CAIR Says ADL Seeks to Hinder Legal Rights of U.S. Muslims
Pro-Israel group 'smears' coalition advocating due process for Texas Muslim charity
A prominent national Islamic civil rights and advocacy group today accused the Anti-Defamation League (ADL) of seeking to hinder the due process rights of American Muslims by using "smears and exclusionary tactics" that exploit growing Islamophobia in American society.
The Washington-based Council on American-Islamic Relations (CAIR) said those smears appeared in a recent ADL news release targeting members of a coalition defending the legal rights of officials of the Holy Land Foundation (HLF) Muslim charity currently on trial in Texas. In its release, the ADL falsely claimed that members of the coalition have been "tainted by their own murky associations with radical organizations and individuals."
A CAIR statement issued today in reaction to the ADL's allegations said:
"It is regrettable that the Anti-Defamation League, which claims to defend American civil liberties, would seek to exploit the growing level of Islamophobia in our society by using the same smears and exclusionary tactics that have in the past been used by anti-Semites to target the Jewish community.
"Unfortunately, the ADL has a history of seeking to marginalize and disenfranchise American Muslims in an attempt to stifle an alternative viewpoint on U.S. policy in the Middle East.
"In 2004, the ADL was forced to issue an apology for remarks in another news release that seemed to link the Islamic declaration of faith, or 'shahada,' with terrorism. That news release, distributed by the ADL's Orange County/Long Beach Regional Office, referred to the shahada as an 'expression of hate' that is 'closely identified' with terrorism and is 'offensive to Jewish students.'
"In 2003, CAIR learned that the ADL engaged in a behind-the-scenes smear campaign designed to block speakers from taking part in a Muslim event in Florida. CAIR's Florida office, the sponsor of the event, said speakers disregarded an ADL letter smearing other event participants, including a former U.S. congressman.
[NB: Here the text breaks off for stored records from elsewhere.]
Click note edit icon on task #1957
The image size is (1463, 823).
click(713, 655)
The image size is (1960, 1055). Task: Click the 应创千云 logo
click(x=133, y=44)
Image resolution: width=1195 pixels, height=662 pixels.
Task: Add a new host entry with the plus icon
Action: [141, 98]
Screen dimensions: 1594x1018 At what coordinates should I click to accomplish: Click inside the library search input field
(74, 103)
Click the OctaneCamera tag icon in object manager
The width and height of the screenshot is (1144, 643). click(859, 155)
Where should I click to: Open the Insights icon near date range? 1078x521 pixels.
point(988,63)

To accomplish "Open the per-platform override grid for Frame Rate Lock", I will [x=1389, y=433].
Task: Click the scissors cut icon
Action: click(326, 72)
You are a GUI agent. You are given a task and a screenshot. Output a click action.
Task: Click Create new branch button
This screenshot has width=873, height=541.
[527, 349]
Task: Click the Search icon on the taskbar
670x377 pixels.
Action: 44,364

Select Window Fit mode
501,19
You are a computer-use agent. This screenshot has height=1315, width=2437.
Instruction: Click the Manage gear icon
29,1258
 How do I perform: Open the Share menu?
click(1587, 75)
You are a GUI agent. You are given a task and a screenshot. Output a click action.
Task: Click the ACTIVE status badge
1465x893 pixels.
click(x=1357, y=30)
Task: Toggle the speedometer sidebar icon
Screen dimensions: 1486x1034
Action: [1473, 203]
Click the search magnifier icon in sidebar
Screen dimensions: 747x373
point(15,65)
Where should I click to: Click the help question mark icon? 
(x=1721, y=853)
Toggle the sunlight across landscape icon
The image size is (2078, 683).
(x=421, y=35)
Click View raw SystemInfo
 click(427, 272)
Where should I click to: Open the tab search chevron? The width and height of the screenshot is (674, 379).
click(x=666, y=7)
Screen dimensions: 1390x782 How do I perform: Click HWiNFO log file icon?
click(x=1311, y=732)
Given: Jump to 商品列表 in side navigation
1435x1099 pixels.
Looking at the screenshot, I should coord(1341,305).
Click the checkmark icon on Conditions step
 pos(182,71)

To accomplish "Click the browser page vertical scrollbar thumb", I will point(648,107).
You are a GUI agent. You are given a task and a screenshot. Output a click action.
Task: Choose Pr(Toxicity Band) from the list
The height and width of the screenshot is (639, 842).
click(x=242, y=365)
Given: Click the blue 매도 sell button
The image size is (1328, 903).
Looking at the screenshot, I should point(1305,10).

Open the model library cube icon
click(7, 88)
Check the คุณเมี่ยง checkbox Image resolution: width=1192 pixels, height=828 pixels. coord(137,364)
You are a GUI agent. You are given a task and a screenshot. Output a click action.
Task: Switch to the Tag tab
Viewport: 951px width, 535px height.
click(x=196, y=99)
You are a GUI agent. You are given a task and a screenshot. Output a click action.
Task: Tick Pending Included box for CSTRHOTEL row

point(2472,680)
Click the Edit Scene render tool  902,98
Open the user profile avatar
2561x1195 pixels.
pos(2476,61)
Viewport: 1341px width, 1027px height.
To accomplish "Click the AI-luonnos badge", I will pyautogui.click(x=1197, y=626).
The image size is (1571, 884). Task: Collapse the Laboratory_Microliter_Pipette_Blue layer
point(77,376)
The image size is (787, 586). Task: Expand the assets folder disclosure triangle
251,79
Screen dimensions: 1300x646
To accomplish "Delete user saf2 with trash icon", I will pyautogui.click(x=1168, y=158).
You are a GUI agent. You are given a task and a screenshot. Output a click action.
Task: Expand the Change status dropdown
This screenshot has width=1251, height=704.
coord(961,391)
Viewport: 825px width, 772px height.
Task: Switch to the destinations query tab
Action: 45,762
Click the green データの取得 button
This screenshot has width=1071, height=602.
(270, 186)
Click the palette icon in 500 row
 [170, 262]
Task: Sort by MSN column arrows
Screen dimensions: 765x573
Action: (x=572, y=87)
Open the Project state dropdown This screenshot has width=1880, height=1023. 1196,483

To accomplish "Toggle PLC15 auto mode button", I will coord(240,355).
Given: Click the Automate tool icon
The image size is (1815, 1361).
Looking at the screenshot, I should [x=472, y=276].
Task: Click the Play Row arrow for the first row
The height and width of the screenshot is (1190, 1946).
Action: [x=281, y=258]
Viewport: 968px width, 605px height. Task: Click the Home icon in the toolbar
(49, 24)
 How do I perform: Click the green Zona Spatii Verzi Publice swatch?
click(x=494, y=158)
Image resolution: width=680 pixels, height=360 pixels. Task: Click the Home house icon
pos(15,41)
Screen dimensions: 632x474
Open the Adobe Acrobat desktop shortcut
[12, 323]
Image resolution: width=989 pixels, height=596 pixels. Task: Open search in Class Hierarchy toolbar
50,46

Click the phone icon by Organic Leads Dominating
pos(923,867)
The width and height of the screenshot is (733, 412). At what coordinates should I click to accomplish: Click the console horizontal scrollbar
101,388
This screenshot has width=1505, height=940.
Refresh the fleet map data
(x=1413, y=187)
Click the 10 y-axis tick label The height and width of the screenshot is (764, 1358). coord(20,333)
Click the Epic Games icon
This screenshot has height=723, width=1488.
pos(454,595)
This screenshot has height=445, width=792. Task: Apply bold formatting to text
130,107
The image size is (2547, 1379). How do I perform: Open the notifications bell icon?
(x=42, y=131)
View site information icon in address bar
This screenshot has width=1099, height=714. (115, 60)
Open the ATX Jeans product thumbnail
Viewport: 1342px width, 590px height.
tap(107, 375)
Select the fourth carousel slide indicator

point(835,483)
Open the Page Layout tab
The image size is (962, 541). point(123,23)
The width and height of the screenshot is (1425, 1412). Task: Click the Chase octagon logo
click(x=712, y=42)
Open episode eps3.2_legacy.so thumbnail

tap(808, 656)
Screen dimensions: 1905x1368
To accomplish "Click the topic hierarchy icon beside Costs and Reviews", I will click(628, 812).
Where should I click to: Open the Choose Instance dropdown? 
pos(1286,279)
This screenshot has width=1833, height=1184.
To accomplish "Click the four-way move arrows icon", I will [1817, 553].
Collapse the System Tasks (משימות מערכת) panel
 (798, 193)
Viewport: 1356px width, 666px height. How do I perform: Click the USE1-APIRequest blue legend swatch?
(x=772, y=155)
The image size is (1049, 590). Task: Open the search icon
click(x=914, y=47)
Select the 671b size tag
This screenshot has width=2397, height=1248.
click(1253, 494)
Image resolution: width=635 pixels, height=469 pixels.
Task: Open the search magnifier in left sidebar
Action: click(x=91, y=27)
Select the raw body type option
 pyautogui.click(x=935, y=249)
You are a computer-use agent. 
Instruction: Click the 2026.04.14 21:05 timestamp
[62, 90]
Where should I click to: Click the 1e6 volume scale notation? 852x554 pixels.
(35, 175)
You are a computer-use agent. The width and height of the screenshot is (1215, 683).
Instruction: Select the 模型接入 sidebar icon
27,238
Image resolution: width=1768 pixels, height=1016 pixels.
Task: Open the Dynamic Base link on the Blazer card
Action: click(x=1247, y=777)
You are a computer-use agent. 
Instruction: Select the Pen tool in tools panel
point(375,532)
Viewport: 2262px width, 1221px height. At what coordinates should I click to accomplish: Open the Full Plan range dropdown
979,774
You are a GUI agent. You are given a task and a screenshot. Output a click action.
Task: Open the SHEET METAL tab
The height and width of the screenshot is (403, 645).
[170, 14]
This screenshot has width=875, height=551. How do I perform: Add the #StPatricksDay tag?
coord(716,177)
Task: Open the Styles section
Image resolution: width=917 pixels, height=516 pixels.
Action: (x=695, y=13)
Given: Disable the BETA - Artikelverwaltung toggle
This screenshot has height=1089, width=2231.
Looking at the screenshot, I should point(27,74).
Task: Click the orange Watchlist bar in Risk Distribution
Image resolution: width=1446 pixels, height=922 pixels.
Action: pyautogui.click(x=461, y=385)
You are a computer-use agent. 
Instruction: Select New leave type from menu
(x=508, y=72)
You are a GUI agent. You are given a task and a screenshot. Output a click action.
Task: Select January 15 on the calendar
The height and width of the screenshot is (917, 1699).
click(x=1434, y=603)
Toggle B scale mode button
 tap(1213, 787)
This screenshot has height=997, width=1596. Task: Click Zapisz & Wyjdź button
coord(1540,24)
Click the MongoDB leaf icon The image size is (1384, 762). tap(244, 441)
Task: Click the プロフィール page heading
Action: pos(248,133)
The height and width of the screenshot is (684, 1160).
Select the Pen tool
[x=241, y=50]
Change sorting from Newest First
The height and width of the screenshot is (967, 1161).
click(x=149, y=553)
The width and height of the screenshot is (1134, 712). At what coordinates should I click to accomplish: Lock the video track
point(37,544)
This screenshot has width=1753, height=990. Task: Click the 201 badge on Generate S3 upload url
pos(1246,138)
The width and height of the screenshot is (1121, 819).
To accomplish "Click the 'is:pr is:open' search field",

"In 2002, the ADL demanded that Muslim groups be denied the right to offer presentations on Islam to public officials at a public event in Southern California. The ADL's campaign of defamation was revealed when the Los Angeles Times wrote: 'Pro-Israel or Jewish organizations such as the Anti-Defamation League, the Jewish Defense League and [Daniel Pipes'] Middle East Forum think tank have provided news organizations with reams of critical documentation on Muslim leaders in recent weeks.'
"Also in 2002, the ADL allegedly pressured officials to withdraw the appointment of Omar T. Mohammedi, a prominent employment discrimination attorney, to the New York City Commission on Human Rights.
"In 2001, the ADL attempted to bar CAIR's Los Angeles office from taking part in a hearing on hate crimes. That same year, the Florida Commission on Human Relations rejected an ADL demand to exclude a Muslim representative from an annual civil rights conference and the State of California Select Committee on Hate Crimes turned down a similar demand to prevent a Muslim leader from offering testimony at a public hearing.
"In 2000, an ADL representative testified before Congress in support of the use of secret evidence against Muslims and Arabs.
"The ADL's smear campaign is not limited to American Muslims.
"In April of 2001, a federal judge upheld a jury's findings that the ADL defamed a Colorado couple by publicly accusing them of being anti-Semitic. U.S. District Court Judge Edward Nottingham said that evidence was sufficient to support the jury's conclusion that the ADL 'acted recklessly in its efforts to publicize what it perceived to be anti-Semitic conduct.' (Associated Press, 4/4/2001)
"In 1999, the ADL agreed to pay $25,000 to a community relations fund and said it would not spy on other organizations as part of a settlement with the American-Arab Anti-Discrimination Committee and other groups. The settlement resolved a class-action lawsuit filed in 1993 that accused the ADL of spying on Arab-American, pro-Palestinian and anti-Apartheid groups and individuals. (AP, 9/28/1999)
"CAIR and other American Muslim organizations have consistently condemned terrorism, including attacks on Israeli civilians, while the ADL has remained silent about the abuses suffered by the Palestinian people under occupation. CAIR has also repeatedly called for a peaceful and just resolution to the Middle East conflict that takes into account the rights and responsibilities of all parties.
"For too long, the ADL has allowed its blind support for Israel's brutal policies toward the Palestinians and its zero-sum approach to public debate on the Middle East conflict to unnecessarily poison relations between the Jewish and American Muslim communities.
"We call on the ADL to end its campaign of exclusion and to join with American Muslims in seeking to make our nation one that is both safe and free of intolerance and hatred."
CAIR, America's largest Islamic civil liberties group, has 33 offices and chapters nationwide and in Canada. Its mission is to enhance the understanding of Islam, encourage dialogue, protect civil liberties, empower American Muslims, and build coalitions that promote justice and mutual understanding.